The Waste Management Licence is currently under review, with an anticipated maximum annual reception capacity of 75,000 tonnes of deposited material (solids), excluding the water used to carry the material to the lagoons. The dredged material deposited at Rainham is used beneficially to create and maintain the habitats within the SSSI.
The ongoing operation of the site is an intrinsic element of the maintenance dredging strategy for the Thames, as well as continuing the management regime of the SSSI itself. The operations do not directly impact on the European sites and the discharge from the lagoons occurs outside the study area. No further examination of direct environmental impact has therefore been undertaken.
Cliffe Pools Pump Ashore Facility
The Cliffe site has operated as a dredging disposal site since 1960. It is located to the east of Gravesend, in Kent, and forms the western end of the Thames Estuary and Marshes SPA. Since 2001, the site has been owned by RSPB. In 2002, RSPB entered into a management contract for the lagoons with Westminster Dredging, and this arrangement is ongoing.
Dredging is not undertaken at the site itself. However, the site is a receptor for selected material arising from maintenance dredging operations in the Thames. The deposited materials are being used to manage and enhance the existing saline lagoon areas to reduce depths, provide beaches, and create island breeding and roost sites.

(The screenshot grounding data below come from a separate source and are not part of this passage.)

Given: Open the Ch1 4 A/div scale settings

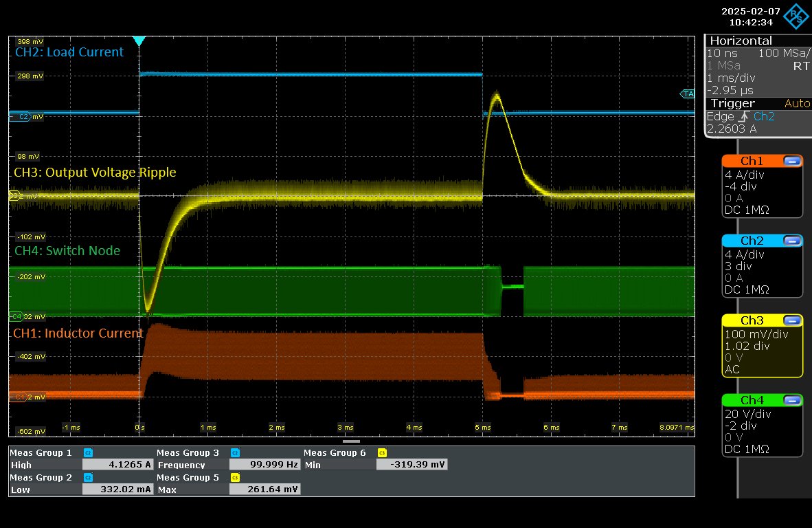Looking at the screenshot, I should click(744, 175).
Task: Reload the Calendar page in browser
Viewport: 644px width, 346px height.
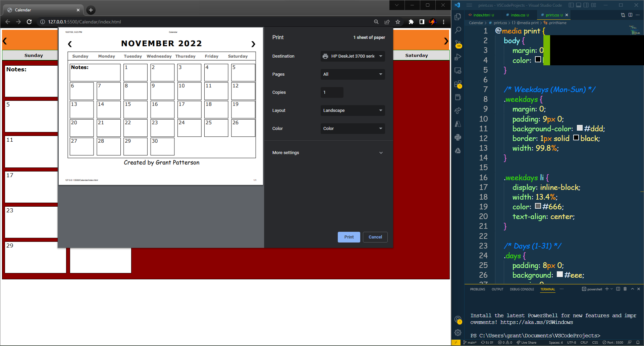Action: [x=29, y=22]

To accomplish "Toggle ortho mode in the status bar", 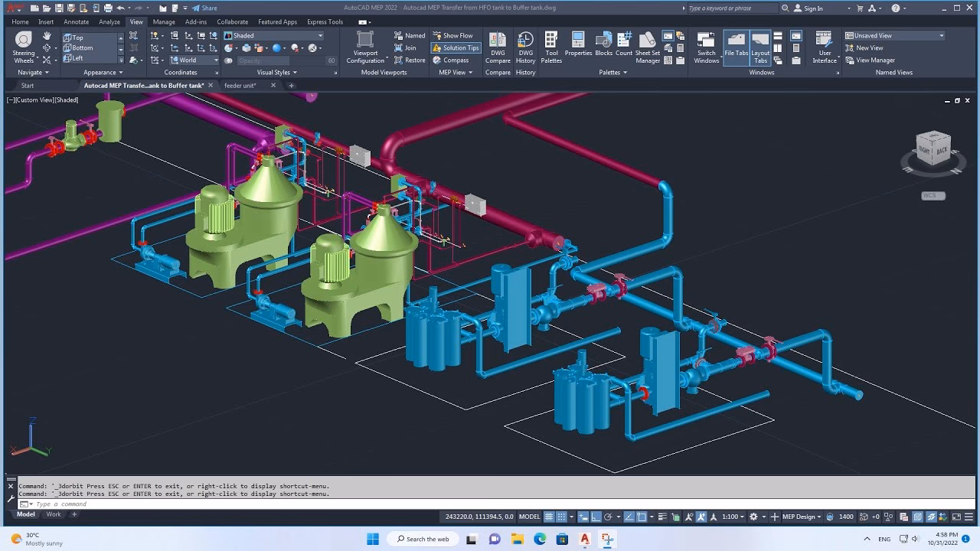I will click(x=597, y=517).

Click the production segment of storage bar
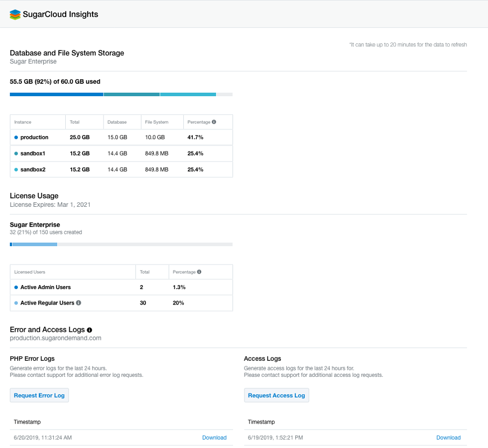pyautogui.click(x=56, y=94)
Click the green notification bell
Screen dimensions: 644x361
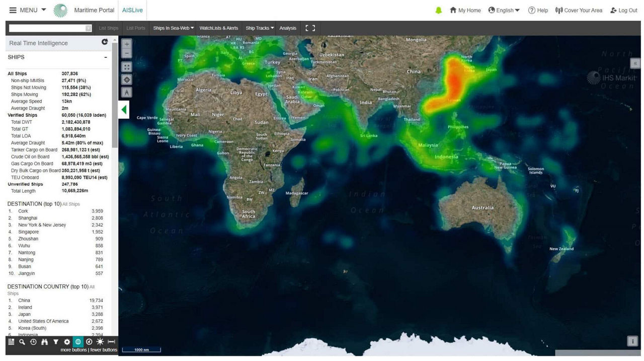click(x=438, y=10)
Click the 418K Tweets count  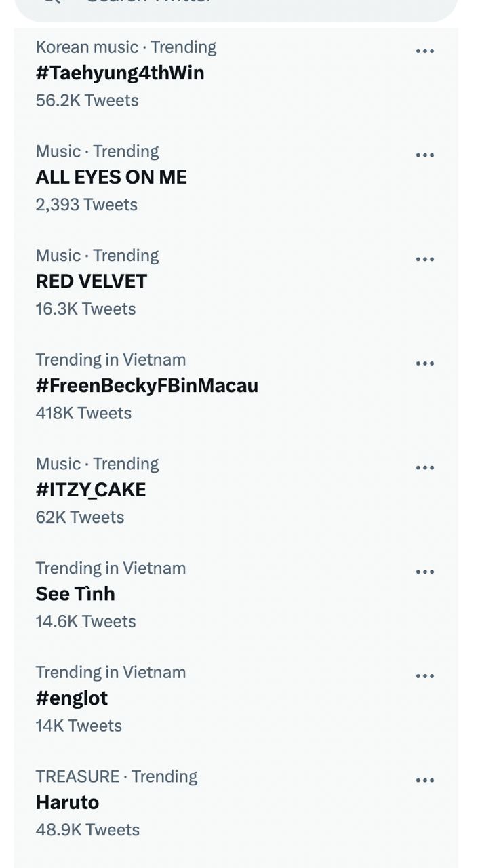pos(83,413)
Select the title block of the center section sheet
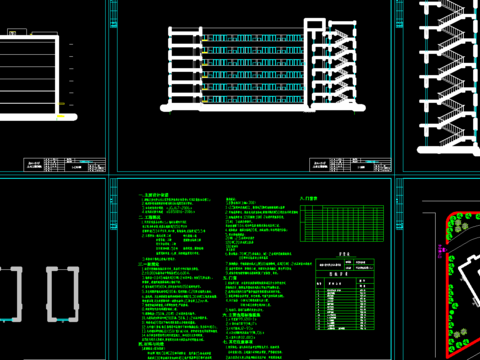 (x=350, y=165)
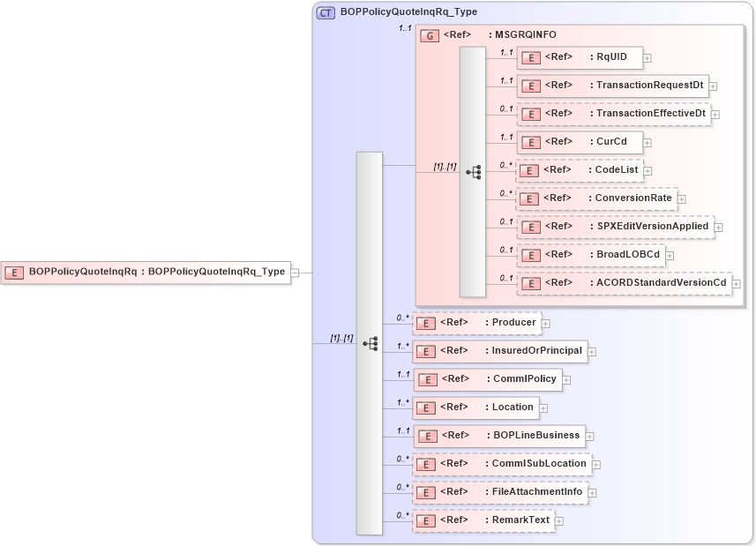Click the sequence compositor inside MSGRQINFO
Image resolution: width=756 pixels, height=546 pixels.
tap(476, 173)
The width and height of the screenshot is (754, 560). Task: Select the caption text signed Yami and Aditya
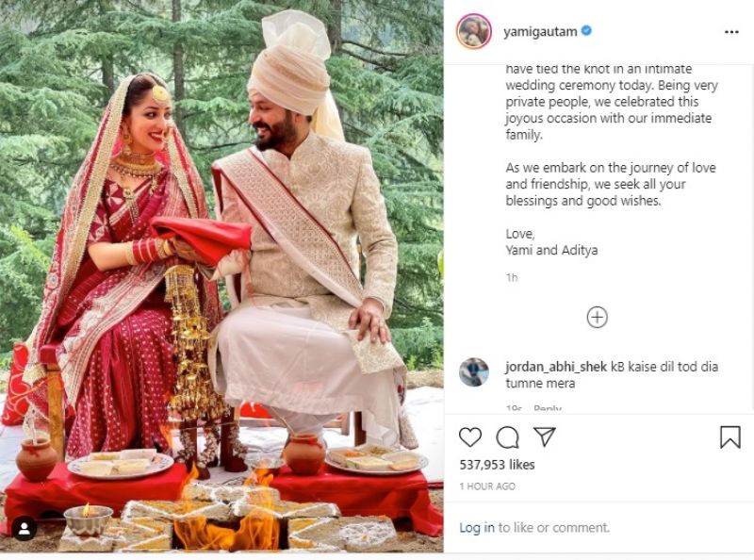[x=611, y=159]
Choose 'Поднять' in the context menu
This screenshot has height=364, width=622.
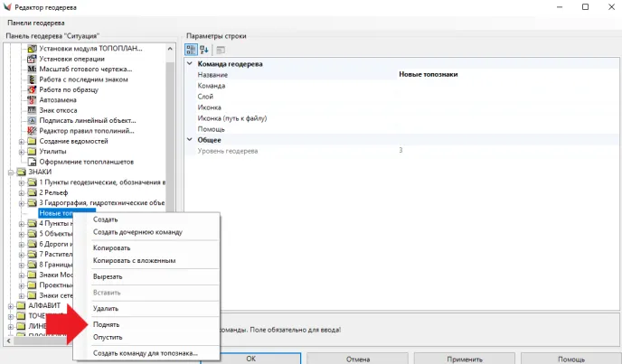click(107, 323)
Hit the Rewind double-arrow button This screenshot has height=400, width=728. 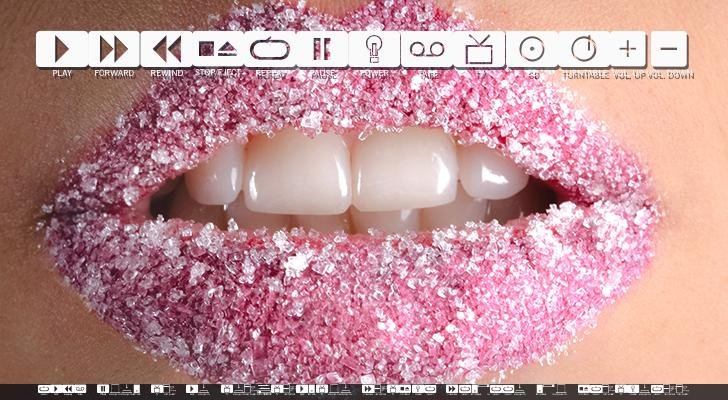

In 2004, Westminster applied (successfully) for a PPC Licence for the site (although Government has since removed the requirement for PPC at such sites). As part of that process, the applicant undertook a habitats risk assessment for the lagoons carried out under the Habitats Regulations. The evaluation considered:
- Toxic Contamination
- Nutrient Enrichment
- Habitat Loss
The assessment concluded that the ongoing operation of the lagoons, undertaken in accordance with the lagoon dredging plan established by RSPB and Westminster Dredging, with agreement of Natural England, as appended to the site management plan, does not adversely affect the integrity of the Thames Estuary and Marshes SPA.
The site has a potential capacity of 850,000 m3, with an annual ceiling of 150,000 m3. The site operates in support of dredging activity in the Thames, equating to quarterly periods of approximately three weeks duration. During these periods, the site is operational for up to 24 hours each day, with a daily ceiling of 10,000 m3 excluding the water used to flush material into the site from the discharging vessel. Water, from dredging and precipitation, is discharged from the site via a series of sluices leading to Cliffe Creek. These are operated by Westminster Dredging during operational periods and by RSPB during non-operational phases. The PLA are not aware of any water quality issues associated with this activity.
The RSPB, as landowner, is working in partnership with Westminster Dredging Plc to create at Cliffe Pools a flagship nature reserve and the focus for visitors to the RSPB's North Kent Marshes reserves.